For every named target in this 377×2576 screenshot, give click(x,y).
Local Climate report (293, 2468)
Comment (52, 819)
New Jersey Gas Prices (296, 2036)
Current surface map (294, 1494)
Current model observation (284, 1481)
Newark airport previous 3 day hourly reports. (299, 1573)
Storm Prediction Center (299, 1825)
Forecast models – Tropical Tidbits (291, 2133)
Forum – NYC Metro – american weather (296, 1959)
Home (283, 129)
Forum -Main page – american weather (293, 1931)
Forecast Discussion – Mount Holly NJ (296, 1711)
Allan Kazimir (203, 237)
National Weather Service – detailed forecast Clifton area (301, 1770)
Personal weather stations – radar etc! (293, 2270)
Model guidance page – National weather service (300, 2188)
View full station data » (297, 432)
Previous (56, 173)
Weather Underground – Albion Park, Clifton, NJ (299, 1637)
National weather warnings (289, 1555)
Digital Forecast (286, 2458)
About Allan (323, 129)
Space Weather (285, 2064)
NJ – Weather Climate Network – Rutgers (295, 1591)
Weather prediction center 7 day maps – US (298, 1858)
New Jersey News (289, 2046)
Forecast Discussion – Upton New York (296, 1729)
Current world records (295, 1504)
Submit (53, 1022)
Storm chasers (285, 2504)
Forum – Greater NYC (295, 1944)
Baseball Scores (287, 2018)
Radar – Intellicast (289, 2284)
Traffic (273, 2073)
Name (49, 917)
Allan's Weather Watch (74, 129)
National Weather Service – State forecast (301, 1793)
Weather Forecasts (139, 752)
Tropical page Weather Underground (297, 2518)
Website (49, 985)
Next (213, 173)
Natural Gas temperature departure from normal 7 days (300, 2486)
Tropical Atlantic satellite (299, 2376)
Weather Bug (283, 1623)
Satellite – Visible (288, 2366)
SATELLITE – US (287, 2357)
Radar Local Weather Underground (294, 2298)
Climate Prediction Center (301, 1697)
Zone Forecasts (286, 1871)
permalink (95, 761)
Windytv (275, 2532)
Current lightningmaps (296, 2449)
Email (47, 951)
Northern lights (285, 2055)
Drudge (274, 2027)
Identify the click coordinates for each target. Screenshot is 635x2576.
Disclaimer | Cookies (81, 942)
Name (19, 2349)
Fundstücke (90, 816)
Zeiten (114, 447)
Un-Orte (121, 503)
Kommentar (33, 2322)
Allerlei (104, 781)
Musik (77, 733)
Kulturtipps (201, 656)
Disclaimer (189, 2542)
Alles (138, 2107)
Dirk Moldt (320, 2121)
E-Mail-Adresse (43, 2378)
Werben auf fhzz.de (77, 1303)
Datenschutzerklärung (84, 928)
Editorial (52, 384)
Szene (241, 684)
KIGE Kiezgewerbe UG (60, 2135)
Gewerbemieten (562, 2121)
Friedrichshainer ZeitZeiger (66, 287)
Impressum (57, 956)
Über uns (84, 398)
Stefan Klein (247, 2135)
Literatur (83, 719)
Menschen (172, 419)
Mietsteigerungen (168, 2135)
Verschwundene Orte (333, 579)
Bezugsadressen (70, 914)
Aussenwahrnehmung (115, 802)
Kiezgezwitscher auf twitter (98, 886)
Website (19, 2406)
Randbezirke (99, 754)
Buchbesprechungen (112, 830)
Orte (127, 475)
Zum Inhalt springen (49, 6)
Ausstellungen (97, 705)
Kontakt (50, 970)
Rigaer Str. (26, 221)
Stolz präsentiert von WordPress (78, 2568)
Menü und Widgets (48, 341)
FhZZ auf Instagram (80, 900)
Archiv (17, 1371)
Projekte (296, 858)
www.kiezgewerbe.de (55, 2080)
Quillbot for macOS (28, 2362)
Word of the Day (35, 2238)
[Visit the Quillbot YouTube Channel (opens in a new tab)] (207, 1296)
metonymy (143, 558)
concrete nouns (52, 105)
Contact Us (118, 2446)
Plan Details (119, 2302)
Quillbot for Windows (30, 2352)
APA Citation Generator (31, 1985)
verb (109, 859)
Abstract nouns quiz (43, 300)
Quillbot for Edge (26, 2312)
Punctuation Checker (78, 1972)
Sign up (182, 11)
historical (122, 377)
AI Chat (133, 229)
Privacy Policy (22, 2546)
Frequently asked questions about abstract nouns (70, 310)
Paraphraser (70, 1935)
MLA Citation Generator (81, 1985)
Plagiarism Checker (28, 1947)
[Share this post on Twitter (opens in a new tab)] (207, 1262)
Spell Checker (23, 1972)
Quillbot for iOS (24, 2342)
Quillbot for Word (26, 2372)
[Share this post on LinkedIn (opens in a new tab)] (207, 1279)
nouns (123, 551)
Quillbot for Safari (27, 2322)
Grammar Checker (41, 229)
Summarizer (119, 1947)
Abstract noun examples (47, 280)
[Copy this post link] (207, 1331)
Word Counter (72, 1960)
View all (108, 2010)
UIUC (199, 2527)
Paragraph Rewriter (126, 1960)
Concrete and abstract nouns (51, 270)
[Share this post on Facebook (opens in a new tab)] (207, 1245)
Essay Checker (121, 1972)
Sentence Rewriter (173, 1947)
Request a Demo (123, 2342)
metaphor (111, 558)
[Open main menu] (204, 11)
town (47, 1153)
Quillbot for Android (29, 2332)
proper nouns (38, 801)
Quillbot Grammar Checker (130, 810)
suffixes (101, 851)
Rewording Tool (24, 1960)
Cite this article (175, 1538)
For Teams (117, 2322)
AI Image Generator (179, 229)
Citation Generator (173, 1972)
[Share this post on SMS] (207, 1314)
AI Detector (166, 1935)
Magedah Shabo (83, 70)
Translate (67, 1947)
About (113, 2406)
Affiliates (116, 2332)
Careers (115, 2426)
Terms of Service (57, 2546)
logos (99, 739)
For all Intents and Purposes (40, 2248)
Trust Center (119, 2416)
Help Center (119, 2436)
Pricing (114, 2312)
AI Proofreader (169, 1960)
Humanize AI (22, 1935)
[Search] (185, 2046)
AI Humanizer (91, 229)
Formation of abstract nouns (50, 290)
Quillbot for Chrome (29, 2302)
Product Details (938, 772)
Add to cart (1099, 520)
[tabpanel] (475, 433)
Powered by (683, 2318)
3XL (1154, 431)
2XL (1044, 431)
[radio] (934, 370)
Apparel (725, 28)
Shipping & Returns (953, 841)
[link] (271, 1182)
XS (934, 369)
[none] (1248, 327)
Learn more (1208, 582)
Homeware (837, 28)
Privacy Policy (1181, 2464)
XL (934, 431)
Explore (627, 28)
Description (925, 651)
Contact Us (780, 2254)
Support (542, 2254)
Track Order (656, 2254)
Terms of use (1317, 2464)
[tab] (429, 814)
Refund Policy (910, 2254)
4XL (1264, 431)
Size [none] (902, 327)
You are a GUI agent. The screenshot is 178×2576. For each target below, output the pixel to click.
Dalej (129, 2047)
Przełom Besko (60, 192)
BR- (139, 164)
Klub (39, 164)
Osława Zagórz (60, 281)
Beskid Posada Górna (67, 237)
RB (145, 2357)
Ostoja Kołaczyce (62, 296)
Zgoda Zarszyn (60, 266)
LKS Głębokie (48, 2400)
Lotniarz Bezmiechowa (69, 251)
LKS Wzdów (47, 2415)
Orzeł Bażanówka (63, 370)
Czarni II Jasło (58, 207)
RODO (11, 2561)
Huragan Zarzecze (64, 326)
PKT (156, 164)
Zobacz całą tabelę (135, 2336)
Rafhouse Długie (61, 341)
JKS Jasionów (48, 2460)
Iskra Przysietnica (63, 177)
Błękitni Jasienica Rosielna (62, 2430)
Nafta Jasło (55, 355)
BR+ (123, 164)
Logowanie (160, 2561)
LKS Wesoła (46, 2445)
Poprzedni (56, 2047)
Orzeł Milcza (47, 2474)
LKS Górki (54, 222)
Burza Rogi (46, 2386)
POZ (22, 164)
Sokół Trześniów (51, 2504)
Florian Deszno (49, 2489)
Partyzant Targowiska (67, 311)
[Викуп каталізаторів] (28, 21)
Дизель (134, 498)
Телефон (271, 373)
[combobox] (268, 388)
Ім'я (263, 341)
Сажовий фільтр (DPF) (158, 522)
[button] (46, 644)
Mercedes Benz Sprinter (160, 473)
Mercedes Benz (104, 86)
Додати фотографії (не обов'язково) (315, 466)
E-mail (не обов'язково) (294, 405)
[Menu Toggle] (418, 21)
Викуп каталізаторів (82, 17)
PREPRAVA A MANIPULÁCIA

····················

Task brief » Gather, from the listing above, every line carrying the word "opens".

Solution to this exercise »
[Visit the Quillbot YouTube Channel (opens in a new tab)] (207, 1296)
[Share this post on Twitter (opens in a new tab)] (207, 1262)
[Share this post on LinkedIn (opens in a new tab)] (207, 1279)
[Share this post on Facebook (opens in a new tab)] (207, 1245)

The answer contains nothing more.